1. Place some of your content in a small frame and force your visitors to read the content through that small window. Don't worry about what constitutes as "small" here, since usually, even if you make a big frame, it'll be too small by most visitors. This thing has a high irritation value since your visitors have to view the information through that small little box and scroll continuously to see the text while the rest of the browser window is filled with information they don't really want to read. With this strategy, visitors cannot resize or maximize the window to make their reading more efficient or pleasurable. This method will allow you to frustrate those hapless souls and, as a bonus, make them leave your site.
2. Disable the right click menu of the browser. Nevermind that people need the right click menu for many purposes, and that they can access the same functions through the main menu bar even after you've disabled it. After all, if your aim is to annoy, you might as well make their visit to your site as unpleasant as possible.

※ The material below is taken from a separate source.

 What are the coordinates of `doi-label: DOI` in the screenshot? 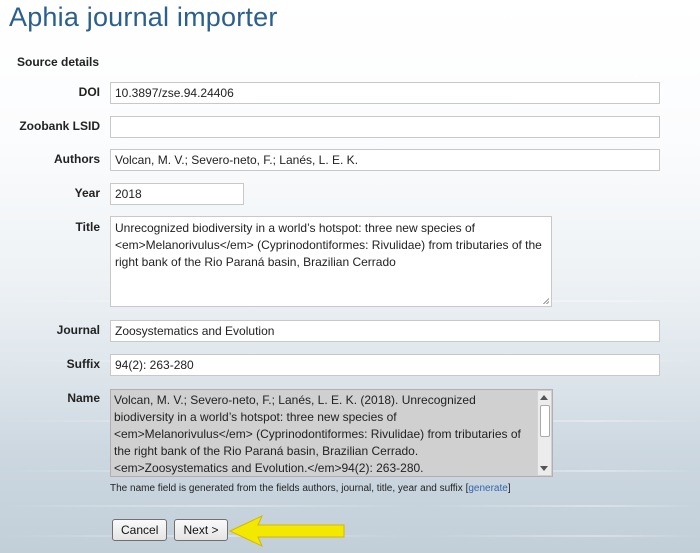 It's located at (89, 92).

3. Play background music when they arrive at your page. If that's not enough of an annoyance, make sure you loop the music so that your visitors are plagued by it continuously while they are on your page. If you're feeling particularly sadistic, place automatically-playing music on many (or even all) pages of your site. You don't have to worry about choosing a horrible tune — choose your favorite piece if you like. Since one man's meat is another man's poison, any sort of music tends to annoy most visitors.

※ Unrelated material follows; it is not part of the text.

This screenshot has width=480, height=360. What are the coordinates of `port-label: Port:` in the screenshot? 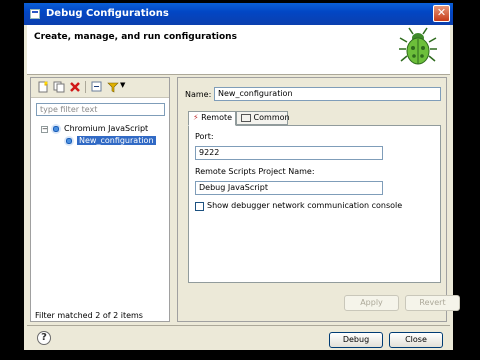 It's located at (204, 136).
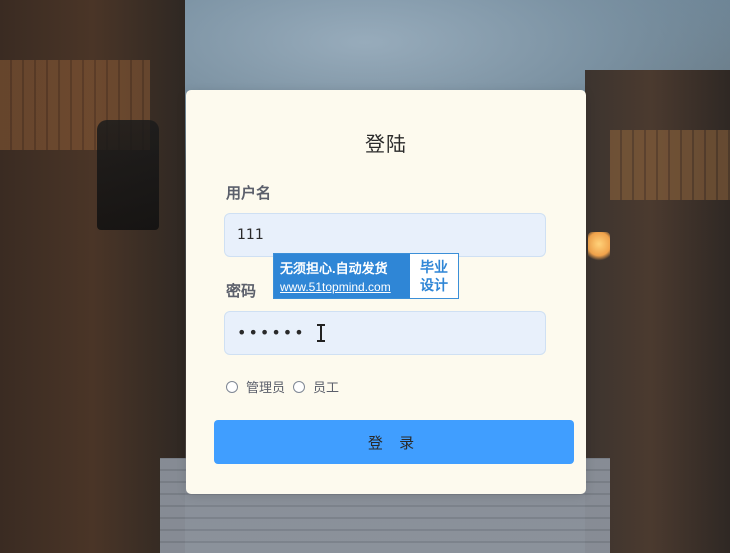 The width and height of the screenshot is (730, 553). I want to click on role-staff-label: 员工, so click(326, 388).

4. Make every link on your site open in a new window when your visitor clicks on it. That is, put a target="_blank" to every link. This will annoy visitors since every time they click on a link in your site, a new window or tab will open. Imagine the number of windows those poor sods will find open on their computer if they try to read every page of your 100-page site. Delicious, isn't it? Another benefit of this technique is that it makes your site look amateurish.
5. Force your visitors to navigate your website using Flash. That is, place all your content in a Flash file — text, pictures, links, etc — even if Flash is not ideal for such content (a straight HTML page is best for those types of content). Make sure that visitors who don't have the Flash plugin enabled or installed cannot see anything or do much on your website. This effectively drives away all mobile users, a group of users that is growing in size, as well as cripple your visitors who have come to expect certain facilities to always be available in their browsers (such as the BACK key, the ability to bookmark specific pages, the ability to open certain links in a new tab, etc) when they visit websites. Now they will be forced to work through the more limited Flash plugin of their browser with whatever subset of features you deign to provide. In fact, exclusively using Flash for your site content might even help you to drop to the bottom of search engine listings too, thereby reducing the number of visitors to your site. After all, if you don't have visitors, you don't have to think of new ways to annoy them.
All in all, webmasters are prone to making mistakes. However, with this comprehensive guide, they don't have to. Websites should be as easy to read as possible. With these common mistakes out of the way, that goal should be more plausible.